• PROBLEM DETAILS
Exact copies of all the entries are needed.
+++ EXTRACTED MATERIAL
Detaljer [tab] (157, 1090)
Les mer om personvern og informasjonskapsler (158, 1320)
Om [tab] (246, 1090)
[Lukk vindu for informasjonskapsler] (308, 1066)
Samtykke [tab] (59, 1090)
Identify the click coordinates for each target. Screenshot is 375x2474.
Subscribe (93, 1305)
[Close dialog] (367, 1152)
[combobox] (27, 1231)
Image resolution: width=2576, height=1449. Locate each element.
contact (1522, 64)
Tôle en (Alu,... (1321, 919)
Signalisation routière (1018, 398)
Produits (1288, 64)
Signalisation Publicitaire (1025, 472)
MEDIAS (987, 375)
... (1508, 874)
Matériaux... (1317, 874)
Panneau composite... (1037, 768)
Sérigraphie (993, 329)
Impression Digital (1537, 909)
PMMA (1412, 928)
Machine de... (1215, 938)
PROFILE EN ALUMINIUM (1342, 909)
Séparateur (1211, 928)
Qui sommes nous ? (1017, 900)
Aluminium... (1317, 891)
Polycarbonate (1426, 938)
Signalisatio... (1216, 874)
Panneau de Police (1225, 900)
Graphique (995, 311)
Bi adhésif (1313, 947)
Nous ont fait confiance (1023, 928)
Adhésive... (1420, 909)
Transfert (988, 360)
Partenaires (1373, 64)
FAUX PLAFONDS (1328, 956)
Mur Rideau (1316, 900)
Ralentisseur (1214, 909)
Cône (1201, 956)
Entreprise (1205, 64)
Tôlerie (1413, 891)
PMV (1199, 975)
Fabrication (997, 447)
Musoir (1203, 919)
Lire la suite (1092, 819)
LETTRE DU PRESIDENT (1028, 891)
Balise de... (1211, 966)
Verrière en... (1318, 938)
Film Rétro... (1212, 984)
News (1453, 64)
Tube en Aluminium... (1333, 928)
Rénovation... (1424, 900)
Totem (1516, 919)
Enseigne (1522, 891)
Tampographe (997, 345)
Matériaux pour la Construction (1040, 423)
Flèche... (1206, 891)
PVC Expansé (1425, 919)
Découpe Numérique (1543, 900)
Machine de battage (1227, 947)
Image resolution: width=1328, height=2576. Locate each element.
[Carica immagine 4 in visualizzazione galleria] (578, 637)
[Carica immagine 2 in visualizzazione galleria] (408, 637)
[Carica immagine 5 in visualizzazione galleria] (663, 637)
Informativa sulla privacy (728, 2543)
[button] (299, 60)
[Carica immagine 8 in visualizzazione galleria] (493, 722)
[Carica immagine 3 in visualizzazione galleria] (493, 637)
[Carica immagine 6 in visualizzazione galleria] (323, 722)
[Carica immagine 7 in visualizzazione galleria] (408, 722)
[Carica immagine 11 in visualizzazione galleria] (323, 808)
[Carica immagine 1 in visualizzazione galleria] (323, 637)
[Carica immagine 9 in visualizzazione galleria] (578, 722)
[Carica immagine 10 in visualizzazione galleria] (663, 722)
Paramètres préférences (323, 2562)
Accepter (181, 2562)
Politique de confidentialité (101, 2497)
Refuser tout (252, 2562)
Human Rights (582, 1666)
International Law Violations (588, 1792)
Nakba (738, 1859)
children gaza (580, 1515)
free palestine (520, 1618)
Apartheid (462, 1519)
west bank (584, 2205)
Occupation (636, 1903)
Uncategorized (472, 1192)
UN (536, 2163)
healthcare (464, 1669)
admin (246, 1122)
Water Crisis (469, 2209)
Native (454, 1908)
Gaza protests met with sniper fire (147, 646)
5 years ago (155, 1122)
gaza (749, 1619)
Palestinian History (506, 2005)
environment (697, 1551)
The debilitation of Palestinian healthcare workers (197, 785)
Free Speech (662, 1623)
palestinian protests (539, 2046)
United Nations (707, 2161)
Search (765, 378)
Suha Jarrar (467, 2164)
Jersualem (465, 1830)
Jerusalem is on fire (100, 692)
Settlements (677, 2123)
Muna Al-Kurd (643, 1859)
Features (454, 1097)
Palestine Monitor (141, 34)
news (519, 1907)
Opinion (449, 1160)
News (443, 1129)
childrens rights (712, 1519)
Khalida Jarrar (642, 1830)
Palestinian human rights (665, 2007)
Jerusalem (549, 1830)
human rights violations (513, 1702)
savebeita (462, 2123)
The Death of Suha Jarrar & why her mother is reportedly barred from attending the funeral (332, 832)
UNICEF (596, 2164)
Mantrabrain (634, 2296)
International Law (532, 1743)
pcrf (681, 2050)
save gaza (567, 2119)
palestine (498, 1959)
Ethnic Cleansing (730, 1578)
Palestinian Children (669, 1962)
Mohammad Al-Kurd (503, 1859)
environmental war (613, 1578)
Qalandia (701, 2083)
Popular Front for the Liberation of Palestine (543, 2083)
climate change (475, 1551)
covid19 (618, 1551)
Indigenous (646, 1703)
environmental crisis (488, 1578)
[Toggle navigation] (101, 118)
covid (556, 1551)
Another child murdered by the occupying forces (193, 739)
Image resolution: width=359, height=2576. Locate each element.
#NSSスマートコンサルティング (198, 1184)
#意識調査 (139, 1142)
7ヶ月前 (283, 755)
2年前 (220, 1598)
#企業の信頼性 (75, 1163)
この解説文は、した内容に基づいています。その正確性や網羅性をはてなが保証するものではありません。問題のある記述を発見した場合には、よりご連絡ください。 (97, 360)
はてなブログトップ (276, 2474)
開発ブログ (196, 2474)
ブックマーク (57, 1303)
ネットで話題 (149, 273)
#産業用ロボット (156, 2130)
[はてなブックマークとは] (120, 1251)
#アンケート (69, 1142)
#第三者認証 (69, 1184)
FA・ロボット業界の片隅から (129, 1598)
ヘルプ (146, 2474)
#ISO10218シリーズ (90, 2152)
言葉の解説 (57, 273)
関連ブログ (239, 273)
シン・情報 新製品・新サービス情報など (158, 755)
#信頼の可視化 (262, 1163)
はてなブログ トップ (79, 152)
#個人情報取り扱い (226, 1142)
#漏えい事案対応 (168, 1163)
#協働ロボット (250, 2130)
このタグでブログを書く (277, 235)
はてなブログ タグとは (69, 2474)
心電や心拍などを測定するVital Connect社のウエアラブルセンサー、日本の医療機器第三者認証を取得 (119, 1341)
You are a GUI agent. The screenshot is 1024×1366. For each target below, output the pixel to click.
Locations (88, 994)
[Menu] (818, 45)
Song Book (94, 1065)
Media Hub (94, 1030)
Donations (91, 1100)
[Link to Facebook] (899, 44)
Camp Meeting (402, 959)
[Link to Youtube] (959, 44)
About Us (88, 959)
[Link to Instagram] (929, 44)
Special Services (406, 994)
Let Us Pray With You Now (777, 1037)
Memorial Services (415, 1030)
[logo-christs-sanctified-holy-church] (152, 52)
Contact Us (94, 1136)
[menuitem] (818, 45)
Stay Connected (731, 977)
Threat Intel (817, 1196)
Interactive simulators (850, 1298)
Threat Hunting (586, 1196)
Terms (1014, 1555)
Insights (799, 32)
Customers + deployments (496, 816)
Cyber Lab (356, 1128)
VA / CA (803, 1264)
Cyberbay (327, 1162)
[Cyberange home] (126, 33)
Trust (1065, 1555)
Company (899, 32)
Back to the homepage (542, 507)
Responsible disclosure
++++++
• SOLUTION TO THE PROBLEM
Detaljer [tab] (157, 1090)
Les mer om personvern og informasjonskapsler (158, 1320)
Om [tab] (246, 1090)
[Lukk vindu for informasjonskapsler] (308, 1066)
Samtykke [tab] (59, 1090)
Identify the click coordinates for each target. Screenshot is 375x2474.
Subscribe (93, 1305)
[Close dialog] (367, 1152)
[combobox] (27, 1231)
Image resolution: width=2576, height=1449. Locate each element.
contact (1522, 64)
Tôle en (Alu,... (1321, 919)
Signalisation routière (1018, 398)
Produits (1288, 64)
Signalisation Publicitaire (1025, 472)
MEDIAS (987, 375)
... (1508, 874)
Matériaux... (1317, 874)
Panneau composite... (1037, 768)
Sérigraphie (993, 329)
Impression Digital (1537, 909)
PMMA (1412, 928)
Machine de... (1215, 938)
PROFILE EN ALUMINIUM (1342, 909)
Séparateur (1211, 928)
Qui sommes nous ? (1017, 900)
Aluminium... (1317, 891)
Polycarbonate (1426, 938)
Signalisatio... (1216, 874)
Panneau de Police (1225, 900)
Graphique (995, 311)
Bi adhésif (1313, 947)
Nous ont fait confiance (1023, 928)
Adhésive... (1420, 909)
Transfert (988, 360)
Partenaires (1373, 64)
FAUX PLAFONDS (1328, 956)
Mur Rideau (1316, 900)
Ralentisseur (1214, 909)
Cône (1201, 956)
Entreprise (1205, 64)
Tôlerie (1413, 891)
PMV (1199, 975)
Fabrication (997, 447)
Musoir (1203, 919)
Lire la suite (1092, 819)
LETTRE DU PRESIDENT (1028, 891)
Balise de... (1211, 966)
Verrière en... (1318, 938)
Film Rétro... (1212, 984)
News (1453, 64)
Tube en Aluminium... (1333, 928)
Rénovation... (1424, 900)
Totem (1516, 919)
Enseigne (1522, 891)
Tampographe (997, 345)
Matériaux pour la Construction (1040, 423)
Flèche... (1206, 891)
PVC Expansé (1425, 919)
Découpe Numérique (1543, 900)
Machine de battage (1227, 947)
Image resolution: width=1328, height=2576. Locate each element.
[Carica immagine 4 in visualizzazione galleria] (578, 637)
[Carica immagine 2 in visualizzazione galleria] (408, 637)
[Carica immagine 5 in visualizzazione galleria] (663, 637)
Informativa sulla privacy (728, 2543)
[button] (299, 60)
[Carica immagine 8 in visualizzazione galleria] (493, 722)
[Carica immagine 3 in visualizzazione galleria] (493, 637)
[Carica immagine 6 in visualizzazione galleria] (323, 722)
[Carica immagine 7 in visualizzazione galleria] (408, 722)
[Carica immagine 11 in visualizzazione galleria] (323, 808)
[Carica immagine 1 in visualizzazione galleria] (323, 637)
[Carica immagine 9 in visualizzazione galleria] (578, 722)
[Carica immagine 10 in visualizzazione galleria] (663, 722)
Paramètres préférences (323, 2562)
Accepter (181, 2562)
Politique de confidentialité (101, 2497)
Refuser tout (252, 2562)
Human Rights (582, 1666)
International Law Violations (588, 1792)
Nakba (738, 1859)
children gaza (580, 1515)
free palestine (520, 1618)
Apartheid (462, 1519)
west bank (584, 2205)
Occupation (636, 1903)
Uncategorized (472, 1192)
UN (536, 2163)
healthcare (464, 1669)
admin (246, 1122)
Water Crisis (469, 2209)
Native (454, 1908)
Gaza protests met with sniper fire (147, 646)
5 years ago (155, 1122)
gaza (749, 1619)
Palestinian History (506, 2005)
environment (697, 1551)
The debilitation of Palestinian healthcare workers (197, 785)
Free Speech (662, 1623)
palestinian protests (539, 2046)
United Nations (707, 2161)
Search (765, 378)
Suha Jarrar (467, 2164)
Jersualem (465, 1830)
Jerusalem is on fire (100, 692)
Settlements (677, 2123)
Muna Al-Kurd (643, 1859)
Features (454, 1097)
Palestine Monitor (141, 34)
news (519, 1907)
Opinion (449, 1160)
News (443, 1129)
childrens rights (712, 1519)
Khalida Jarrar (642, 1830)
Palestinian human rights (665, 2007)
Jerusalem (549, 1830)
human rights violations (513, 1702)
savebeita (462, 2123)
The Death of Suha Jarrar & why her mother is reportedly barred from attending the funeral (332, 832)
UNICEF (596, 2164)
Mantrabrain (634, 2296)
International Law (532, 1743)
pcrf (681, 2050)
save gaza (567, 2119)
palestine (498, 1959)
Ethnic Cleansing (730, 1578)
Palestinian Children (669, 1962)
Mohammad Al-Kurd (503, 1859)
environmental war (613, 1578)
Qalandia (701, 2083)
Popular Front for the Liberation of Palestine (543, 2083)
climate change (475, 1551)
covid19 (618, 1551)
Indigenous (646, 1703)
environmental crisis (488, 1578)
[Toggle navigation] (101, 118)
covid (556, 1551)
Another child murdered by the occupying forces (193, 739)
Image resolution: width=359, height=2576. Locate each element.
#NSSスマートコンサルティング (198, 1184)
#意識調査 (139, 1142)
7ヶ月前 (283, 755)
2年前 (220, 1598)
#企業の信頼性 (75, 1163)
この解説文は、した内容に基づいています。その正確性や網羅性をはてなが保証するものではありません。問題のある記述を発見した場合には、よりご連絡ください。 (97, 360)
はてなブログトップ (276, 2474)
開発ブログ (196, 2474)
ブックマーク (57, 1303)
ネットで話題 (149, 273)
#産業用ロボット (156, 2130)
[はてなブックマークとは] (120, 1251)
#アンケート (69, 1142)
#第三者認証 (69, 1184)
FA・ロボット業界の片隅から (129, 1598)
ヘルプ (146, 2474)
#ISO10218シリーズ (90, 2152)
言葉の解説 (57, 273)
関連ブログ (239, 273)
シン・情報 新製品・新サービス情報など (158, 755)
#信頼の可視化 (262, 1163)
はてなブログ トップ (79, 152)
#個人情報取り扱い (226, 1142)
#漏えい事案対応 (168, 1163)
#協働ロボット (250, 2130)
このタグでブログを書く (277, 235)
はてなブログ タグとは (69, 2474)
心電や心拍などを測定するVital Connect社のウエアラブルセンサー、日本の医療機器第三者認証を取得 (119, 1341)
You are a GUI agent. The screenshot is 1024×1366. For each target below, output the pixel to click.
Locations (88, 994)
[Menu] (818, 45)
Song Book (94, 1065)
Media Hub (94, 1030)
Donations (91, 1100)
[Link to Facebook] (899, 44)
Camp Meeting (402, 959)
[Link to Youtube] (959, 44)
About Us (88, 959)
[Link to Instagram] (929, 44)
Special Services (406, 994)
Let Us Pray With You Now (777, 1037)
Memorial Services (415, 1030)
[logo-christs-sanctified-holy-church] (152, 52)
Contact Us (94, 1136)
[menuitem] (818, 45)
Stay Connected (731, 977)
Threat Intel (817, 1196)
Interactive simulators (850, 1298)
Threat Hunting (586, 1196)
Terms (1014, 1555)
Insights (799, 32)
Customers + deployments (496, 816)
Cyber Lab (356, 1128)
VA / CA (803, 1264)
Cyberbay (327, 1162)
[Cyberange home] (126, 33)
Trust (1065, 1555)
Company (899, 32)
Back to the homepage (542, 507)
Responsible disclosure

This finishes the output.